Mothilal, R. K., Sharma, A., & Tan, C. (2020). Explaining machine learning classifiers through diverse counterfactual explanations. In Proceedings of the 2020 Conference on Fairness, Accountability, and Transparency. https://doi.org/10.1145/3351095.3372850

Example:

from xai_cola.ce_generator import DiCE
from xai_cola.ce_sparsifier.models import Model
from xai_cola.ce_sparsifier.data import COLAData
from sklearn.pipeline import Pipeline

# Create pipeline with preprocessing
pipe = Pipeline([("pre", column_transformer), ("clf", lgbm_clf)])
ml_model = Model(model=pipe, backend="sklearn")

# Initialize DiCE (no data needed)
dice = DiCE(ml_model=ml_model)

# Generate counterfactuals (provide data here)
data = COLAData(factual_data=df, label_column='Risk')
factual_df, cf_df = dice.generate_counterfactuals(
    data=data,
    continuous_features=['age', 'income'],
    total_cfs=5
)

generate_counterfactuals (data, factual_class=1, total_cfs=1, features_to_keep=None, continuous_features=None, permitted_range=None)

Generate counterfactuals for the given factual data.

Parameters:

• data (COLAData*, **required*) – Data wrapper containing the factual data (original raw data). Must include both features and target column.

• factual_class (int*, **default=1*) – The class of the factual data. Normally, we set the factual_class as 1 (positive class) and we hope the counterfactual is 0 (negative class).

• total_cfs (int*, **default=1*) – Total number of counterfactuals required for each query instance.

• features_to_keep (list*, **optional*) – List of feature names to keep unchanged in the counterfactuals. Uses original feature names (before any preprocessing).

• continuous_features (list*, **optional*) – List of continuous/numerical feature names for dice_ml.Data. Uses original feature names (before any preprocessing). If None, will use all features as continuous features. Categorical features are automatically inferred as all features minus continuous_features.

• permitted_range (dict*, **optional*) – Explicit feature range constraints.
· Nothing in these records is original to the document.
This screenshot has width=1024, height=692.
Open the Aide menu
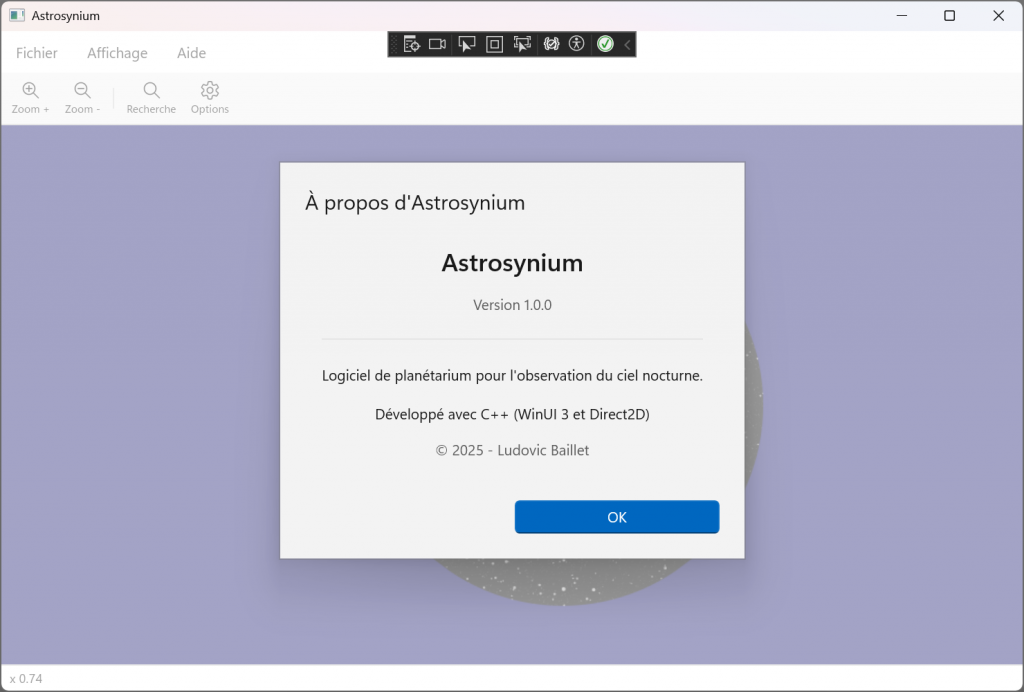point(191,53)
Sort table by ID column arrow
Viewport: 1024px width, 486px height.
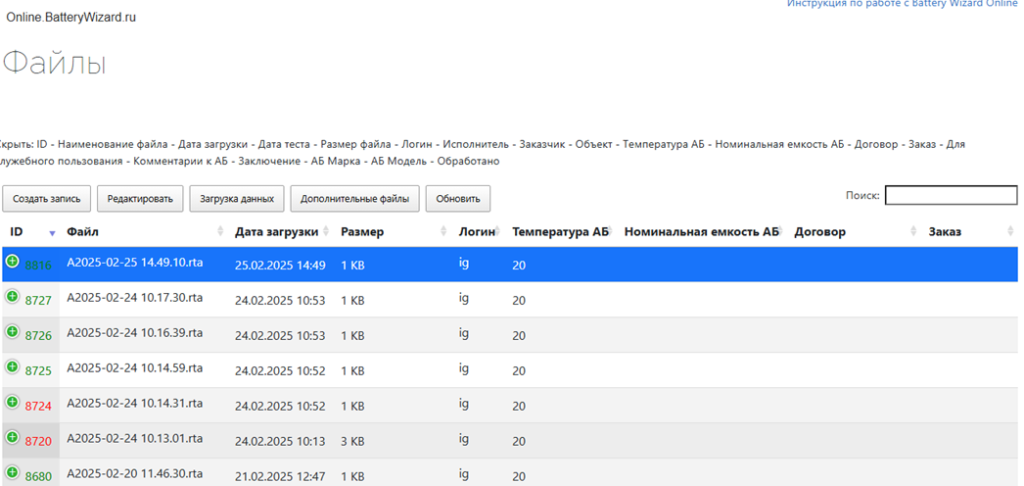[51, 232]
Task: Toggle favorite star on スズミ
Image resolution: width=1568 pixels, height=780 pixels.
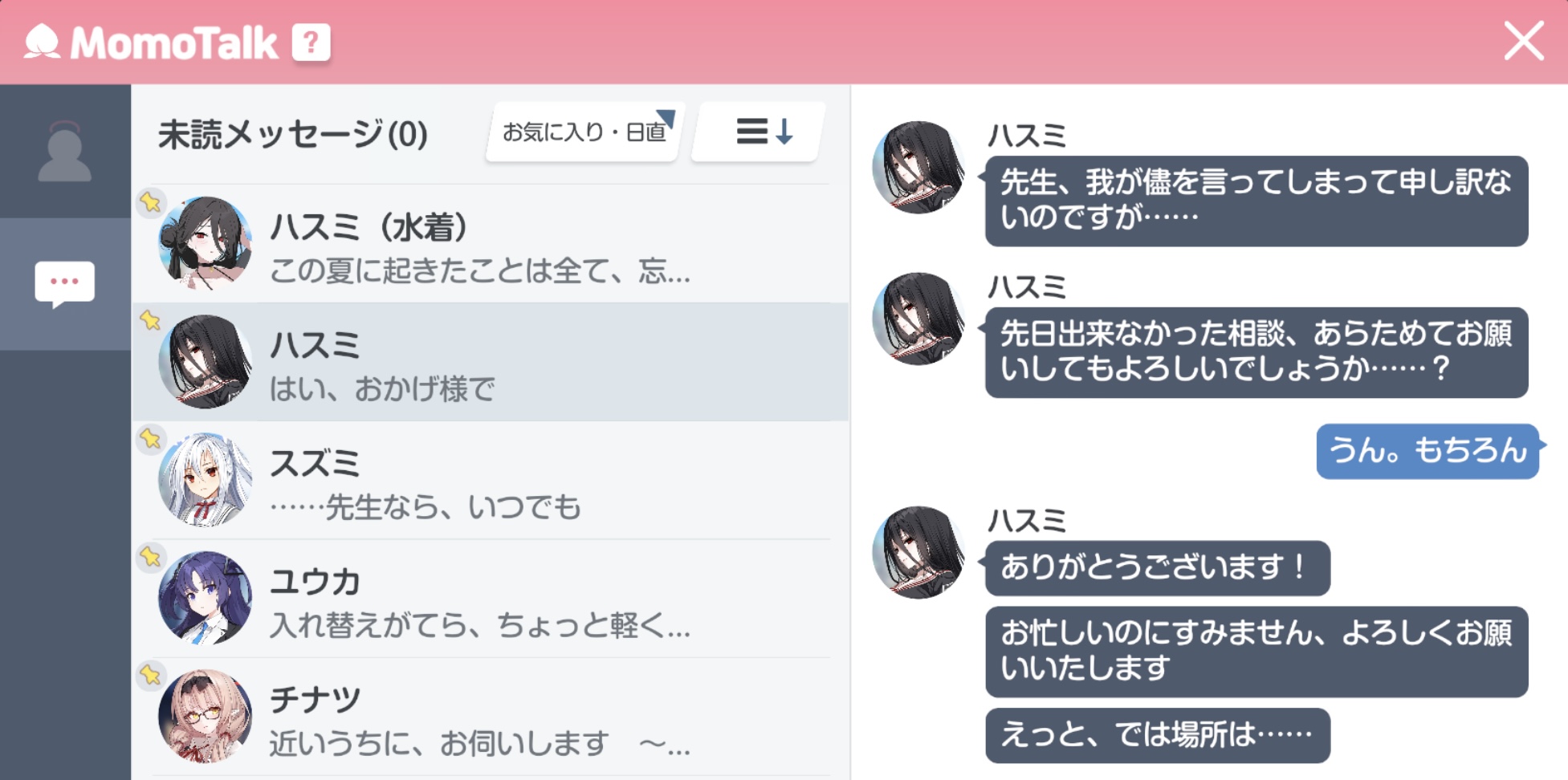Action: point(150,438)
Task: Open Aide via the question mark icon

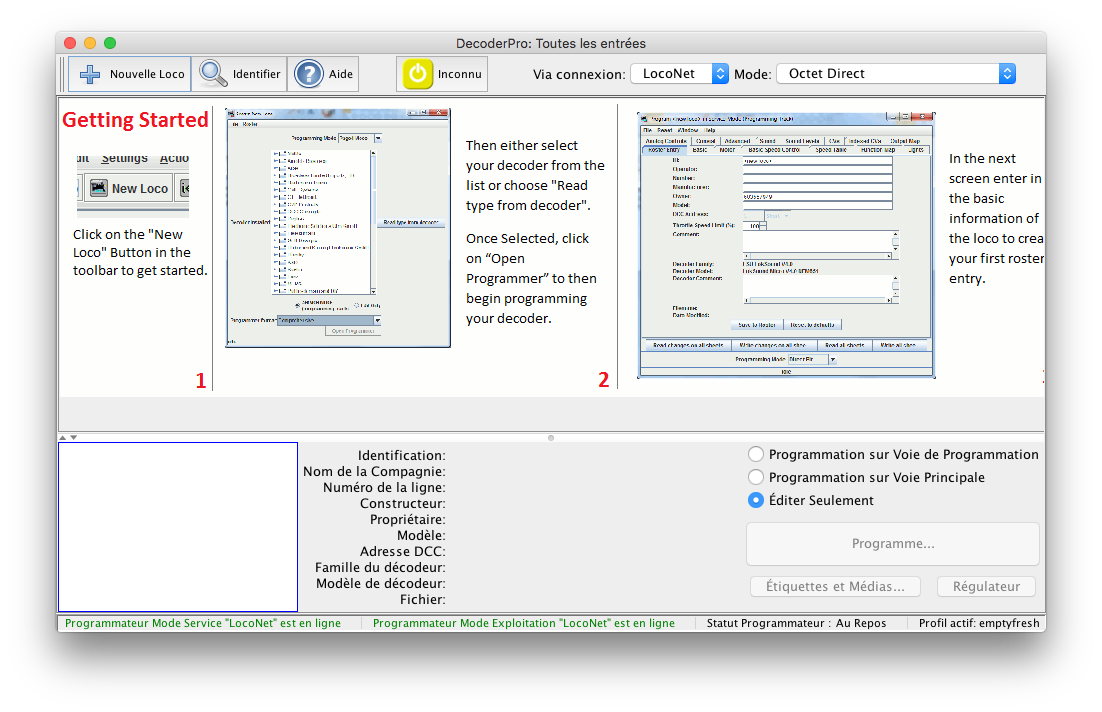Action: click(x=309, y=74)
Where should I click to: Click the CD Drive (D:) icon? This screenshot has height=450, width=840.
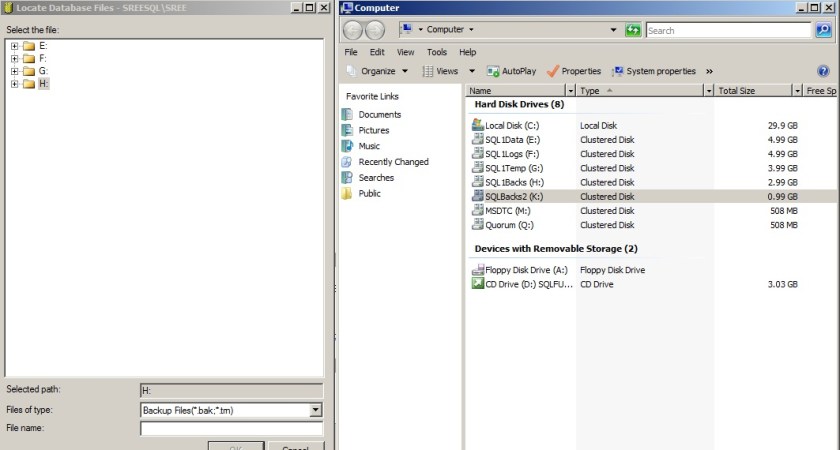[477, 284]
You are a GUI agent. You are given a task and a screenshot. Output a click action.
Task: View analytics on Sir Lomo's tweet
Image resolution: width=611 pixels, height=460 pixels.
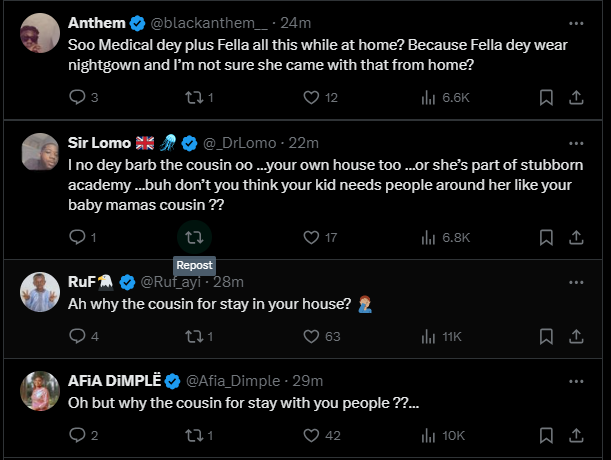(428, 237)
Format: {'feature_name': [min, max]} for numerical features, or {'feature_name': ['value1', 'value2']} for categorical features.

Returns:

• factual_df (pd.DataFrame) – DataFrame with shape (n_samples, n_features + 1), includes target column. Contains the original factual data.

• counterfactual_df (pd.DataFrame) – DataFrame with shape (n_samples, n_features + 1), includes target column. Target column values are set based on actual model predictions.

Return type:

tuple

Raises:

ValueError – If data is None

Example:

# Prepare data
data = COLAData(factual_data=X_raw, label_column='target',
               numerical_features=['age', 'income'])
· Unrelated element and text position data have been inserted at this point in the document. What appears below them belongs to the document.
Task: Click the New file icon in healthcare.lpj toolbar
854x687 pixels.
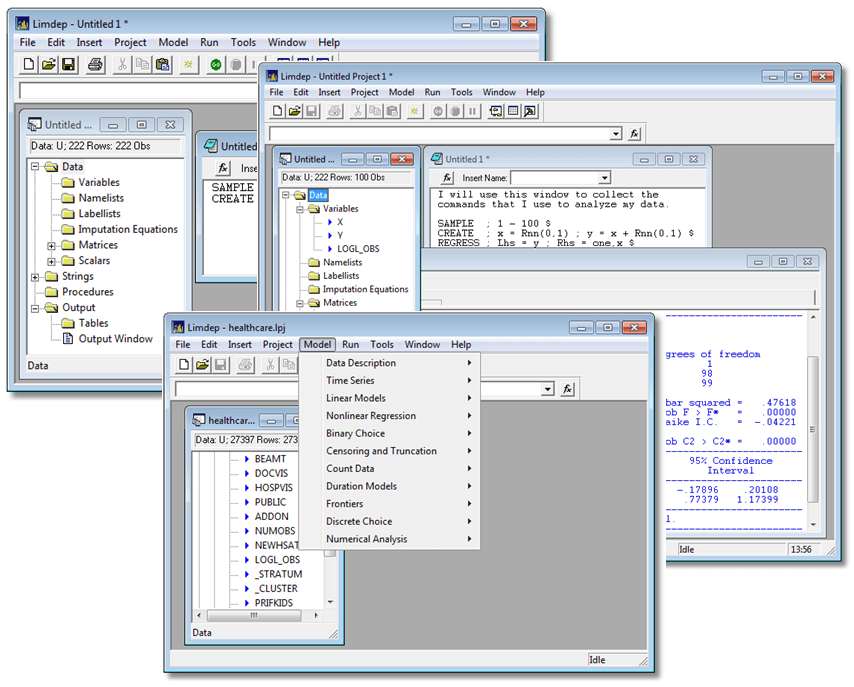Action: [x=184, y=365]
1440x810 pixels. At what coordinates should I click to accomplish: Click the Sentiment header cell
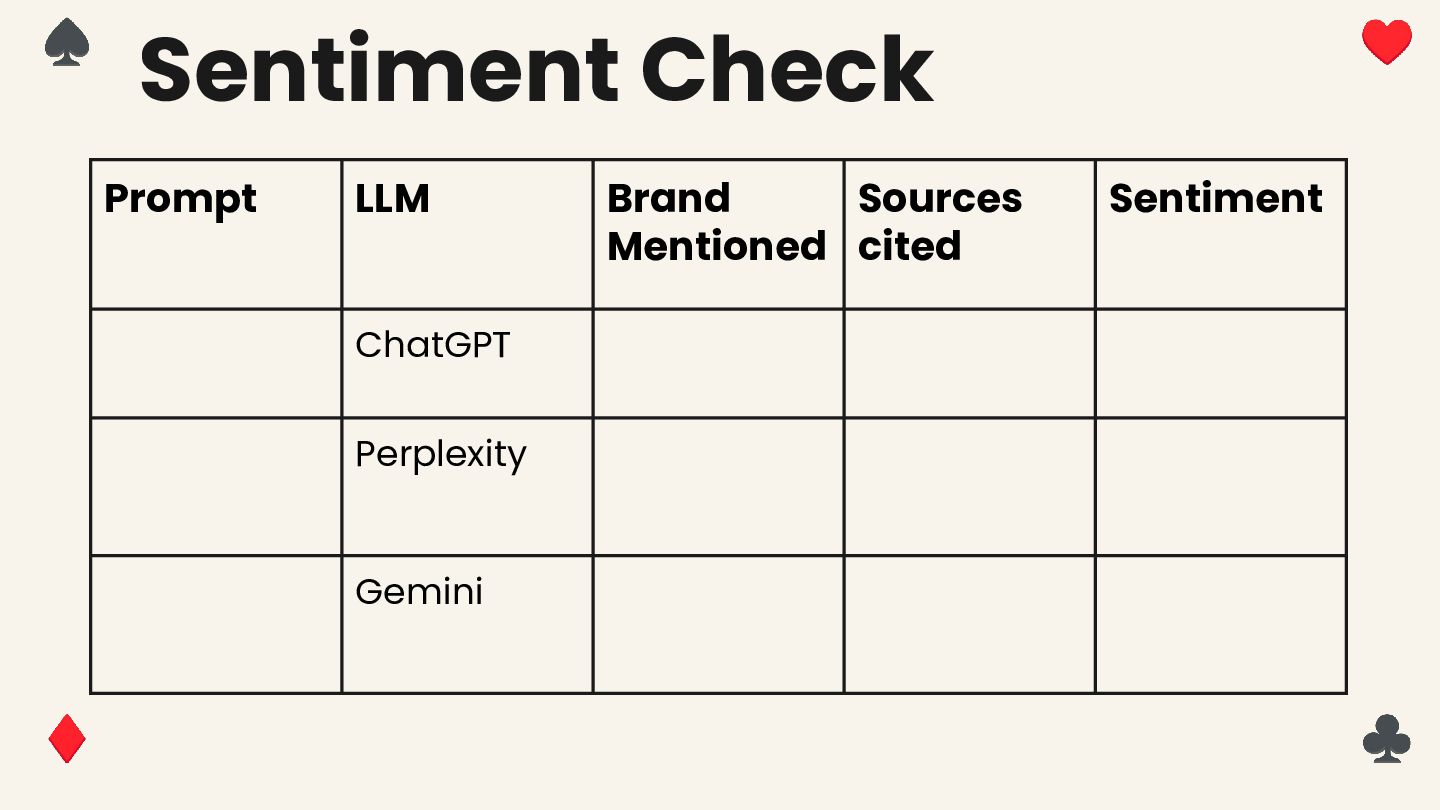point(1220,234)
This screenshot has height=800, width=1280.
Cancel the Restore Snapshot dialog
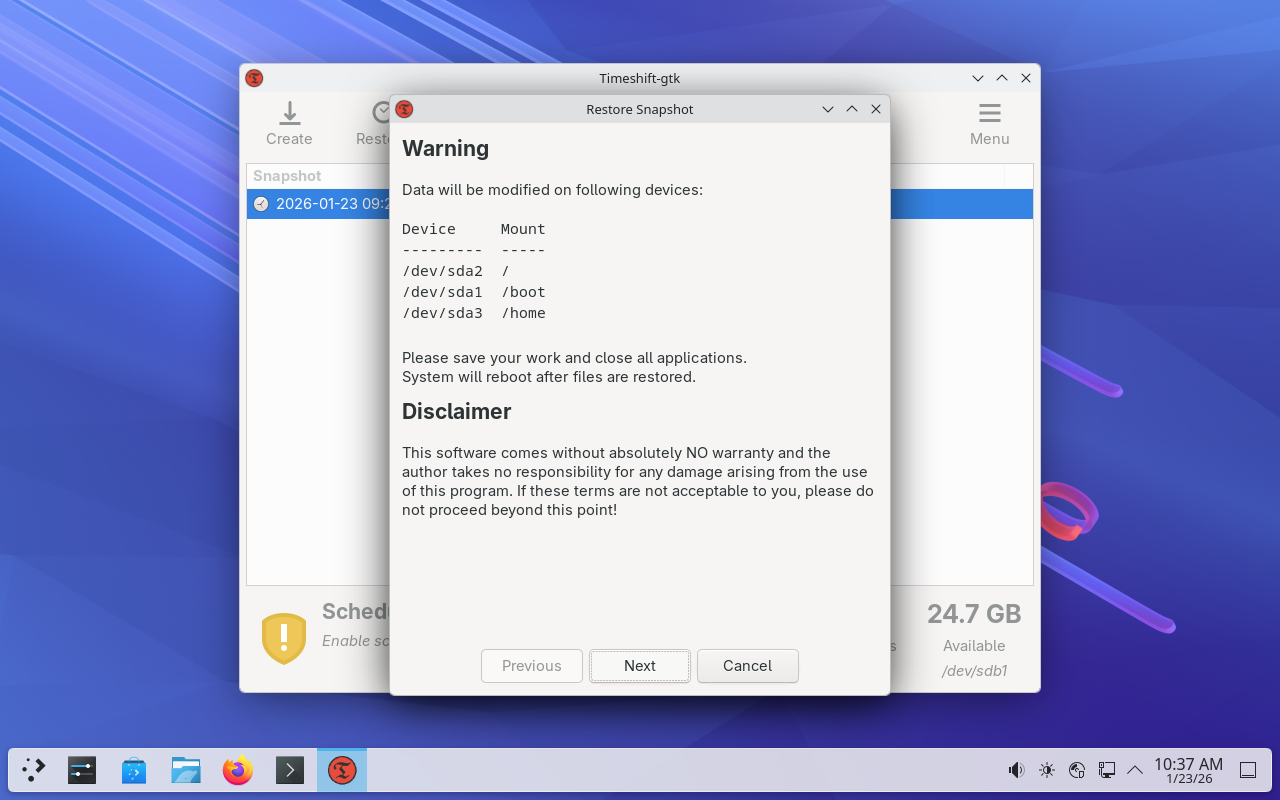point(747,666)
# Generate counterfactuals
factual_df, cf_df = dice.generate_counterfactuals(
    data=data,
    continuous_features=data.get_numerical_features(),
    features_to_keep=['gender'],  # Keep gender unchanged
    total_cfs=5
)

class DisCount (ml_model)

Bases: CounterFactualExplainer

Distributional Counterfactual Explanations with Optimal Transport (DisCount) generator.

Generates distributional counterfactuals that maintain similar structure to the factual distribution while achieving desired prediction outcomes. Uses optimal transport theory and Wasserstein distances for robust distributional matching.

IMPORTANT: Only compatible with PyTorch models (backend=’pytorch’).

Parameters:

ml_model (Model) – Pre-trained model wrapped in Model interface. Must be a PyTorch model (backend='pytorch').

Raises:

ValueError – If ml_model.backend is not ‘pytorch’

References:

You, L., Cao, L., Nilsson, M., Zhao, B., & Lei, L. (2025). DIStributional COUNTerfactual Explanation With Optimal Transport. In Proceedings of AISTATS 2025 (Oral). https://arxiv.org/pdf/2401.13112

Mathematical Foundation:

DisCount solves a constrained optimization problem:

\[\begin{split}\\min_x Q = (1-\\eta) Q_x(x, \\mu) + \\eta Q_y(x, \\nu)\end{split}\]

subject to:

\[\begin{split}\\text{SW}_2(x, x') &\\leq U_1 \\\\ \\text{W}_2(b(x), y^*) &\\leq U_2\end{split}\]

where:

• x: Counterfactual distribution (optimized)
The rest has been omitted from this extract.